Baling loose hay

BearGap

Member
We have had a pretty good year with 2 cuttings and good pasture growth, so we have an unusually large pile of loose hay in the barn where we want to store the 3rd cutting. I am thinking of trying to bale it by tossing it into the NH 311 baler driven by an IH 674 tractor, but concerned that there will be very loose bales that will fall apart since we can't toss it in as fast as when picking up from windrows. Any suggestions? Should I slow the tractor/PTO down from the normal 540 speed to allow us to keep up?
 
About 60 years ago when I was a teenager and Dad used to thrash all are oats with a thrashing mill and blow the straw into a pile outside, we would bale it later by forking into the baler.
Dad would run the tractor about half the normal RPM and he would tighten the bale chamber adjustment to make proper bales.
 
Park your baler as close to the hay as you can. If you don't have a ground level pile of hay you can pull up to, then make one and put your loose hay there.

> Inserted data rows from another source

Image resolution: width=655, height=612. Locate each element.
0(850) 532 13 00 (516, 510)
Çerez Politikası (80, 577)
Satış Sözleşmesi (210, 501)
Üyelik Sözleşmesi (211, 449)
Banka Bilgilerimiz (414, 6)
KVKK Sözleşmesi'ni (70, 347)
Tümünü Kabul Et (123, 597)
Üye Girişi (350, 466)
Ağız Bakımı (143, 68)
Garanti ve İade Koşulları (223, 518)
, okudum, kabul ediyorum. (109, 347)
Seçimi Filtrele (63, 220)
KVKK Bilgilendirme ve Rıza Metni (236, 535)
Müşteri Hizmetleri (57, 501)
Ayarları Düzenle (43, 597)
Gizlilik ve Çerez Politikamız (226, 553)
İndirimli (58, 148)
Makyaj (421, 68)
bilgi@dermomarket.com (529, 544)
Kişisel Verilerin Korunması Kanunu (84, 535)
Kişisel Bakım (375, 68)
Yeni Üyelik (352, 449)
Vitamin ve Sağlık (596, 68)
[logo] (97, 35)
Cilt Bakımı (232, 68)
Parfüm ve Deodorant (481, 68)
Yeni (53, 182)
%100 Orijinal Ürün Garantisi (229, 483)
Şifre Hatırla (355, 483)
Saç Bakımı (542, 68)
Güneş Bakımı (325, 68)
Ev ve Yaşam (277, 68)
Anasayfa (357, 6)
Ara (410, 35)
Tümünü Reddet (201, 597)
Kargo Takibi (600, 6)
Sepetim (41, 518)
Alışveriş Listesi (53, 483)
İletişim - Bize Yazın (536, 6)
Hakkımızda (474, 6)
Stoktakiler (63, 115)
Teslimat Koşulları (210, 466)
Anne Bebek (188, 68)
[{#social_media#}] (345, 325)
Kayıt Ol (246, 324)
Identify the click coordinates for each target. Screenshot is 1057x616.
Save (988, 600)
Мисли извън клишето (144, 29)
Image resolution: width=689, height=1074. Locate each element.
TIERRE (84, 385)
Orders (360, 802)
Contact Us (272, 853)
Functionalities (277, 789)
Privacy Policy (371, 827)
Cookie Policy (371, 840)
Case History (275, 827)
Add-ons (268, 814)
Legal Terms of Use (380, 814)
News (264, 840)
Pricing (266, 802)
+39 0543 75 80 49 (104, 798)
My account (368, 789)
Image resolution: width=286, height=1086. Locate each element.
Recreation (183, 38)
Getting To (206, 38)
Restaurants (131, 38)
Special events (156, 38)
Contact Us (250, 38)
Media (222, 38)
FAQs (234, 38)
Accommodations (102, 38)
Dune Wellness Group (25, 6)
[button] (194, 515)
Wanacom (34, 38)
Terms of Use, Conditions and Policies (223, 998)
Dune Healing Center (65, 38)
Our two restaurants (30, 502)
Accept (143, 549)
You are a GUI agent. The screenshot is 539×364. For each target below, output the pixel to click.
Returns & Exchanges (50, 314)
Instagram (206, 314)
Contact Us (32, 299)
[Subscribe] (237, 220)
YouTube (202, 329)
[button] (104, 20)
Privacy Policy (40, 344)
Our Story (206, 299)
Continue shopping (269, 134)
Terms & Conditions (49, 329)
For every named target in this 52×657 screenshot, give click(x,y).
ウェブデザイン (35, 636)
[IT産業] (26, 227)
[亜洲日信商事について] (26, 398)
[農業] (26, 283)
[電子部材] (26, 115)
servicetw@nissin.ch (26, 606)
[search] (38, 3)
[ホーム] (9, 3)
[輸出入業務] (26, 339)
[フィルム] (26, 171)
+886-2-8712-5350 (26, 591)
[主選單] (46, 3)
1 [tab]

Pitch hay into the feeder house with 2 people alternating throws. Might work better if one of ya is left handed. Have a third person stacking the bales back behind the baler.

If you feel your feeding adequate hay to the baler, and it is still making loose bales, then tighten your compaction adjustment down some.

It'll be very helpful if your baler makes nice tight square bales during normal use. Because if it don't, it will worsen with this method of baling.

I have done it by myself a little bit. But your busier then a cat on a hot tin roof in trying to do it, and you end up with a percentage of messed up bales that'll need to be taken apart and sent through again. Better to have the extra people to make things go smoother.
 
I would think it would be similar to going through a thin spot in the field so if you know how your baler handles that then I would think you'd have an idea what hand feeding will do. As has been suggested if you slow down the baler you could keep up better and not have a problem.
 
Tighten down the tension cranks evenly on the chamber until you get a bale that is the right density. The tractor, you could almost run at 1/4 throttle & still make tight bales. You can always throw an extra wedge set in the chamber if the bales are still loose.

Mike
 
Never had a problem doing that. If anything the bales came out HEAVIER than normal because the hay had already been baled and compressed once.

The only way it would be loose is if you're starting with an empty baler, and that'll only be the first few bales.

Just pull up with the baler, set it to normal operating speed, and start forking.